Often we assume that people begin to do yoga because they are stiff (steady) and want to become flexible (easy). In fact, there are many different body types. Flexibility and strength are to some extent determined by constitution. I, for one, am a loose-limbed person and always have been, no matter whether I am exercising or not. This is at least as much a liability as it is an asset; my joints and muscles are weak and vulnerable to injury. When I practice asana, many times I am striving more to find steadiness than maximum range of motion. Dramatic displays of stretching are enjoyable, but risky. What I need to do when I practice asana is spend more time on poses that demand strength and endurance (even though they are difficult and I sort of hate them), as these qualities are what I lack, and what will protect me from injury and ensure that my body continues to function well for the long haul.
I have a friend who is trained as an addiction recovery counselor, and she once told me something fascinating: evidently, people who become drug addicts gravitate toward the drugs that make them more of what they (constitutionally) are. That is to say, a naturally nervous, excitable person will become a speed freak. A couch potato type will become a heroin addict. Rather than seeking her opposite (seeking balance?) the drug addict seeks more of her extreme. Hm.
In herbal medicine, different plants are classified according to their medicinal effects. Obvious examples are stimulants and sedatives. There are also carminatives (relieve gas), expectorants (expel mucous), emmenagogues (increase menstrual flow), and many more. One special class of herbs is called adaptogens. These are pinch-hitters, stepping in to do whatever is needed in the moment. If the body is exhausted, they will revive; if over-excited, they will calm.
I don’t believe it is classified as an adaptogen, but this is what I always loved about nicotine– a drug I have indulged in more frequently and more recently than I would like to admit (not to worry, yoga purists: I am not currently a filthy smoker). It always seemed like a cigarette could magically provide whatever effect I might need–lifting me when I was tired or down, mellowing me when I was tense, or anything in between.
I think yoga acts as an adaptogen.
Where we are weak, it can make us strong. Where we are stiff, it will loosen us up. When we are stressed, it will calm us, and when we are tired, it will energize us. If it is to do this, however, we must take a different approach than the drug addict does. Instead of moving farther in the direction of our natural extreme tendencies, we must head in the opposite direction. This often means doing exactly that which isn’t easy, or what we don’t feel like doing.

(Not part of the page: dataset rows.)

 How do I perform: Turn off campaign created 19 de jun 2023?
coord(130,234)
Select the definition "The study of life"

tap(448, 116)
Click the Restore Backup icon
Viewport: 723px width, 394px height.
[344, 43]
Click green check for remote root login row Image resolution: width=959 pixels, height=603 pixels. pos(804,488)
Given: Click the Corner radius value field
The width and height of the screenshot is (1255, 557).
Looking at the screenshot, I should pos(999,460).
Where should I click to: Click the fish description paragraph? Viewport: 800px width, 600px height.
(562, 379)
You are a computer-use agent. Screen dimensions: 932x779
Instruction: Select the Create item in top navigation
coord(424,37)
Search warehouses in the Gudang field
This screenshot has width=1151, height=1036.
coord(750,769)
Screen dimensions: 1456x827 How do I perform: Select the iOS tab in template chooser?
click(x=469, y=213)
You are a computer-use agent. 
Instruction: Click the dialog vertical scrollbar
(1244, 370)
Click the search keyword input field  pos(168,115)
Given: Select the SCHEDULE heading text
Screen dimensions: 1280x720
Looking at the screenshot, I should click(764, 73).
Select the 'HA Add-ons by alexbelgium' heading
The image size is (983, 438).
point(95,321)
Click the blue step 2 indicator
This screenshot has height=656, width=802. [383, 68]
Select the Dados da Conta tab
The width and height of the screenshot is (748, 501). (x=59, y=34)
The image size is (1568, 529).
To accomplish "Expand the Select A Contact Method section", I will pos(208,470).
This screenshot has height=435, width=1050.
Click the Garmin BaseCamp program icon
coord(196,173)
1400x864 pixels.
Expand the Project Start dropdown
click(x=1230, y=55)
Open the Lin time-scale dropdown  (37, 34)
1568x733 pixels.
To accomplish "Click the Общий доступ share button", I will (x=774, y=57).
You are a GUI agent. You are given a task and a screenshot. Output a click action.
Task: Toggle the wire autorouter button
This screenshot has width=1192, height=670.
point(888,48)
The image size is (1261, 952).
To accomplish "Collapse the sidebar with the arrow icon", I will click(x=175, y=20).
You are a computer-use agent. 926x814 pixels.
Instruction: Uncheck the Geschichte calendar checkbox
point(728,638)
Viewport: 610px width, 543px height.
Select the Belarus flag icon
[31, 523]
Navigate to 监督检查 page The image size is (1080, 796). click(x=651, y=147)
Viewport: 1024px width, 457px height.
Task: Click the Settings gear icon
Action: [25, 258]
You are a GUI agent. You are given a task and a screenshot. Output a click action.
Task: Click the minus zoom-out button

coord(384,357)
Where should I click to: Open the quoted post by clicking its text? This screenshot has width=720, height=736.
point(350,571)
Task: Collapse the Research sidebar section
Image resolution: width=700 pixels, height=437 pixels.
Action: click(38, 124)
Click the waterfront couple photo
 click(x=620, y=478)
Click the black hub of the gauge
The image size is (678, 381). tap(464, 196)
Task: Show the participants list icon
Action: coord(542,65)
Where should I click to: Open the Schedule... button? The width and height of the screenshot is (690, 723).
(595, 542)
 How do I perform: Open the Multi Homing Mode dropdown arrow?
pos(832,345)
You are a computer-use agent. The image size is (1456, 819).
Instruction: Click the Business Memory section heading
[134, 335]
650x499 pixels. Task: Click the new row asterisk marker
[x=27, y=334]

And it is not a quick fix. Maintaining a yoga practice takes considerably more time and effort than, say, lighting a cigarette or popping open a bottle of wine. But, rather than leading us farther down the path of extremes, it can lead us away from our inherent imbalances and toward wholeness and true well-being.
To the question of how do we live in these human bodies, with their aches and pains, their desires and limitations, their frailties and also their unexplored capabilities, yoga practice offers an answer. Not the answer, perhaps. But an answer.